Store the piece in a cool, dry place. Airflow helps dry time in a big way. If you store the piece in a small box where fresh air cannot easily pass through it will likely take longer too dry since the little amount of air present will be rich with the off gassing agents. Any easy way to help this along is to put a small fan in the room.

Once you’ve decided that your piece has dried for an appropriate amount of time it’s time to move on to final sanding and polishing. We recommend using Mineral Spirits or Naptha when wet sanding as they are less likely to swell the grain of the wood.

We recommend to start with 400 grit or 600 grit on around a small object to act as a block and slowly, carefully work your way through the different grits up to 2000. Pay extra attention to the corners and sides of the piece as lacquer does not build as quickly here and it can be extremely easy to sand through. It’s not uncommon for people to stop sanding within 1/4” of the edge and just proceed with buffing compound in an attempt to play it safe in these areas.

Wipe and check your surface in the light often. As you make your way up the wet sanding grits your surface will appear less and less matte.

Once you’ve completed wet sanding at 2000 grit it’s time for final buffing/polishing.

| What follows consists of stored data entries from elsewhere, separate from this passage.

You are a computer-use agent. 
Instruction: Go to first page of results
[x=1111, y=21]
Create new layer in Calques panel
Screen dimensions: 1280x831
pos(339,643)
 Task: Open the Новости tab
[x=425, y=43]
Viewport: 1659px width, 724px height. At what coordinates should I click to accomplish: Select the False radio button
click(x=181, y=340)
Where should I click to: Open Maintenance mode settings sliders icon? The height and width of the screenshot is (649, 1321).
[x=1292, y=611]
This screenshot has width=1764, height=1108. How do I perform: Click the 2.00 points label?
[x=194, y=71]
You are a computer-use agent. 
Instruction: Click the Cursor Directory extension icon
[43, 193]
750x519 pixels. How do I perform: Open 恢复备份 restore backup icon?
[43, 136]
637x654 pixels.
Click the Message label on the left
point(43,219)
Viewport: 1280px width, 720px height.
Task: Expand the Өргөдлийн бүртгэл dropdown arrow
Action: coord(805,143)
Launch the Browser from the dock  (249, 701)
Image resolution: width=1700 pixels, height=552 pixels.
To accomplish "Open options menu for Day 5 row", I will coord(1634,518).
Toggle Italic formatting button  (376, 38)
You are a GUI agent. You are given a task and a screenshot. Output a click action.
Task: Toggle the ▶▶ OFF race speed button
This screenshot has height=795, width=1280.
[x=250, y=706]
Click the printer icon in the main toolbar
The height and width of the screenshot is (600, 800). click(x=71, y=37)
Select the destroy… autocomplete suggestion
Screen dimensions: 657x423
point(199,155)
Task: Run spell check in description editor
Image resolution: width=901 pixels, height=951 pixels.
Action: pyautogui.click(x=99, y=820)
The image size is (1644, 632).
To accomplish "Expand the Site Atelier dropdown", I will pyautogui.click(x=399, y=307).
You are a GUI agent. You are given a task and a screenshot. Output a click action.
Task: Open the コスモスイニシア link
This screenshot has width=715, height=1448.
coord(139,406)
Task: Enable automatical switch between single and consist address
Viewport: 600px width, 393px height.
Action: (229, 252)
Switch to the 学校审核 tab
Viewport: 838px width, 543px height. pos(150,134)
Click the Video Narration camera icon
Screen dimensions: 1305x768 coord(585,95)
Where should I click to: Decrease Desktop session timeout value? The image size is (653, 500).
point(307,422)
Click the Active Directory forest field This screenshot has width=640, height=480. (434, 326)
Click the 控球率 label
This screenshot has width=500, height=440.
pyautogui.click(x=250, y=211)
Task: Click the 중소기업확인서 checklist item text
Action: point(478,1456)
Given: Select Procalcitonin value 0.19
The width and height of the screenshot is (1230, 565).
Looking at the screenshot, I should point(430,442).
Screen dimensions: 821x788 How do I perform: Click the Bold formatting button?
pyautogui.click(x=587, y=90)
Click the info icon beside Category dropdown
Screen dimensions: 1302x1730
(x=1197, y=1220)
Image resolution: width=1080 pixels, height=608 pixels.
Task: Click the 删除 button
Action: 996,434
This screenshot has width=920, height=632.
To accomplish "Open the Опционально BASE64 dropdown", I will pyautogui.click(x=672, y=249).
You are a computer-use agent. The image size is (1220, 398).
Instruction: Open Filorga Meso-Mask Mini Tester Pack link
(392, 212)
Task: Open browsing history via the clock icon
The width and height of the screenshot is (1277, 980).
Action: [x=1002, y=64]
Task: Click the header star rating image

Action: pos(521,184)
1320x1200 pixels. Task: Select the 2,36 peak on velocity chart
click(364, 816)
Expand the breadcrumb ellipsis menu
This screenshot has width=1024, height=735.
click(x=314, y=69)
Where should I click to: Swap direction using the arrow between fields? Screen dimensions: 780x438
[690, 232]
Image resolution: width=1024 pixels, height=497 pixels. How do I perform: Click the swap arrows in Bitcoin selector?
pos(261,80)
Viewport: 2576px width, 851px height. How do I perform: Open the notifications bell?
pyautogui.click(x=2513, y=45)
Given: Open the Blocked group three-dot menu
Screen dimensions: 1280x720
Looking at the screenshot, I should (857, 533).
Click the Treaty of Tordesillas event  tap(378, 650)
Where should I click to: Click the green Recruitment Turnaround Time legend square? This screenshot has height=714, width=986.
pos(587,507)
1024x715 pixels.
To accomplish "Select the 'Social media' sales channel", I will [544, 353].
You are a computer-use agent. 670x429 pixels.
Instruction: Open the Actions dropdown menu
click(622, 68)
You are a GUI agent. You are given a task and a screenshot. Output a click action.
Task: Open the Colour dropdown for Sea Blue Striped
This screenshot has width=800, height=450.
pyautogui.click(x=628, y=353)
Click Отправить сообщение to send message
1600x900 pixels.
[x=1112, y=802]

Apply a small amount of Medium Compound to a soft cotton cloth or foam pad and polish the surfaces in small circular motions until you’ve buffed the area clean of polish. The surface should start to shine up very quickly in this step.

Follow up with a new cloth or foam pad using Fine Compound and the same techniques as above. This should remove final micro-scratches and swirl marks. If polishing is complete and there are still abrasions present, slowly work your way back down into the finer grits until they are removed. Sometimes just going over the areas again with Medium Compound once or twice will remove the finer scratches.

Our cans were specifically sourced for their wider stem size to allow for greater flow while spraying. You’ll notice side by side our tips have a larger stem than many others.

All of our aerosols come with two tips:

  • White Fan Tip – Produces a wide vertical fan pattern which mimics a spray gun, atomizing the lacquer at a very fine level. This tip is preferred for most applications for its consistent output, easy of use, and quick coverage. Recommended for spraying Sealer, Primer, Clear Coats and solid colors.
  • Red Cone Tip – Delivers a more focused, traditional, circular aerosol pattern. Very useful for spraying hard to reach areas like cutaways. Also allows for more control in spraying paterns such as sunbursts or headstock faces.

If you use an aftermarket tip make sure it has a stem size of 3.5mm. Test on scrap before spraying your instrument

All of our lacquers are intended to be sprayed on.

If your lacquer is still wet – LEAVE IT. It’s difficult, but it’s much easier to remove once the finish has dried even a few hours. If possible allow the finish to dry overnight and gently sand with 800 grit only the immediate area where the debris is, until it’s removed. If it’s something like a hair or a small insect you may be able to lift it out with tweezers.

If you try to remove it while the lacquer is still wet or soft there is a good chance of actually pushing it further into the finish since the lower layers are likely soft as well.

Oxford Supply Co Touch-Up Pens are intended for smaller repairs such as chips, dents, scratches and dings.

To use a Touch-Up Pen you must first prime it. Remove the cap and press the felt tip firmly down for 3 seconds on a firm surface that’s not the piece you’re repairing – a scrap piece of hardwood works well as you can get a feel for the amount of lacquer that will flow from the chamber. Wait approximately 30 seconds and then press the tip down again. It will likely take 1-2 minutes for the tip to become fully saturated. Once this occurs you can now start your repair.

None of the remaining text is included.